Typosquatting npm Packages Exploit Claude Code SessionStart Hooks to Deploy Persistent Developer Backdoors

A newly identified supply chain attack is targeting software developers through typosquatting npm packages that weaponize Claude Code's SessionStart hooks to establish persistent backdoors on infected systems. The campaign delivers a statically linked, UPX-compressed ELF binary that activates during package installation and re-triggers automatically each time Claude Code sessions start, creating a resilient foothold on developer machines.

Security researchers at SafeDep.io identified five malicious packages, including impersonators such as `iceberg-js` and `@microsoft/applicationinsights-common`, which appear to mimic legitimate libraries. These packages embed an identical 4.5 MB ELF binary (MD5: b604b21749a396111bb111d46d97b1c4) within hidden `.claude/` directories. The malware executes via `preinstall` scripts during npm installation and achieves persistence by modifying `.claude/settings.json` to inject commands into SessionStart hooks. The compromised binary connects to a command-and-control server at 207.90.194.2:443, from which it harvests sensitive data.

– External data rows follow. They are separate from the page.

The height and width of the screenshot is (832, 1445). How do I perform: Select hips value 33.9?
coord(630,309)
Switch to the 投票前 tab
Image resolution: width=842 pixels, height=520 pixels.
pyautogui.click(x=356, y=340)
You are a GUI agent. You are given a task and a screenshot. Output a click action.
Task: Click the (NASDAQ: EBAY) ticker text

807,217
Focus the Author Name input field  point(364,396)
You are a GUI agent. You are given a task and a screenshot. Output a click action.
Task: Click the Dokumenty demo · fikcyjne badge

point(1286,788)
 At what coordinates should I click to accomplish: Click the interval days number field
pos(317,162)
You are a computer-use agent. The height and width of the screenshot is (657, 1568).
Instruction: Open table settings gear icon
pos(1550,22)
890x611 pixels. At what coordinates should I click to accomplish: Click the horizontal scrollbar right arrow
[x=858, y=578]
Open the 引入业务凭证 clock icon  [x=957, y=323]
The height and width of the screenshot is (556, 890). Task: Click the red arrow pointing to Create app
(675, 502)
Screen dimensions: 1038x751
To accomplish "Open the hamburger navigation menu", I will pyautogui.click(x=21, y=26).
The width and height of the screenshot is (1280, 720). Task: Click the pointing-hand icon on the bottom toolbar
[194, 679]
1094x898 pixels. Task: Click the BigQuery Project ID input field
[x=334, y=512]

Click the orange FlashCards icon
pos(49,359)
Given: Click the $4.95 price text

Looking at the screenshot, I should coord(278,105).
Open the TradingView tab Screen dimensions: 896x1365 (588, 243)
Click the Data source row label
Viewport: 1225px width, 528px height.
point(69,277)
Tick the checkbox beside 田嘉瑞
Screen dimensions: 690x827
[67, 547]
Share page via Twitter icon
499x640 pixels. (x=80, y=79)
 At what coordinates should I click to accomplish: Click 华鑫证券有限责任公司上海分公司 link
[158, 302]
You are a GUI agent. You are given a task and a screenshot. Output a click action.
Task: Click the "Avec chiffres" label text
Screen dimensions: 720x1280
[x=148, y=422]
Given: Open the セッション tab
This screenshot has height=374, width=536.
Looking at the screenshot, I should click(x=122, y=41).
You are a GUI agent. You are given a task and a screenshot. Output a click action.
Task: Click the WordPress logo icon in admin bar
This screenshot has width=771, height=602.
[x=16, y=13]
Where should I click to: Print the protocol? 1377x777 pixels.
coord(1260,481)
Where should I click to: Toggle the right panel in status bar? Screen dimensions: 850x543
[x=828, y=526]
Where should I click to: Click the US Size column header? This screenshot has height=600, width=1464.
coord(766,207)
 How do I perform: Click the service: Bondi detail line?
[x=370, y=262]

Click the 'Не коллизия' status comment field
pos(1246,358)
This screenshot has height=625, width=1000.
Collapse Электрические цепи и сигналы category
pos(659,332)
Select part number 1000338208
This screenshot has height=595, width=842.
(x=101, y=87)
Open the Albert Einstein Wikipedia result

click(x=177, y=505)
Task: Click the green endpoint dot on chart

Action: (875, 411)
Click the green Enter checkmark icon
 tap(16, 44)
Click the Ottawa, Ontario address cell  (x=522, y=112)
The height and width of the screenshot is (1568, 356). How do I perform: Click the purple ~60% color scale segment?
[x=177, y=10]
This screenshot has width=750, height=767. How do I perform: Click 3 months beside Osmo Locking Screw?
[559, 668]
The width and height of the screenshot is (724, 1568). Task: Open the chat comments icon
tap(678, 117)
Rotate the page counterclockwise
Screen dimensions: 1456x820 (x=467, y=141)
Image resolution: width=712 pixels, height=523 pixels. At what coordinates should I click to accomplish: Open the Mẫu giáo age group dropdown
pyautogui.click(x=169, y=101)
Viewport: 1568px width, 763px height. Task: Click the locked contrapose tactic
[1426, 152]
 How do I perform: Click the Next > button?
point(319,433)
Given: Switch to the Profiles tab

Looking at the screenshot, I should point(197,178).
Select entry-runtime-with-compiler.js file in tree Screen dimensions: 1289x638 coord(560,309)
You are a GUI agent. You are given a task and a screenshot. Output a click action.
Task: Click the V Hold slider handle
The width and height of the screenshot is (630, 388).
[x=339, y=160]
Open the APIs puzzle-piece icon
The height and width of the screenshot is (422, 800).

The attack is designed to exfiltrate environment variables, Git repository contents, and system information from the `/proc/` directory, enabling theft of credentials, API keys, and other secrets common in development environments. The targeting of Claude Code hooks represents a sophisticated persistence technique, as these hooks are trusted mechanisms within the development workflow, making detection significantly harder. Organizations using npm packages in their development pipelines face immediate risk and should audit dependencies for the identified malicious packages while reviewing `.claude/settings.json` files for unauthorized hook configurations.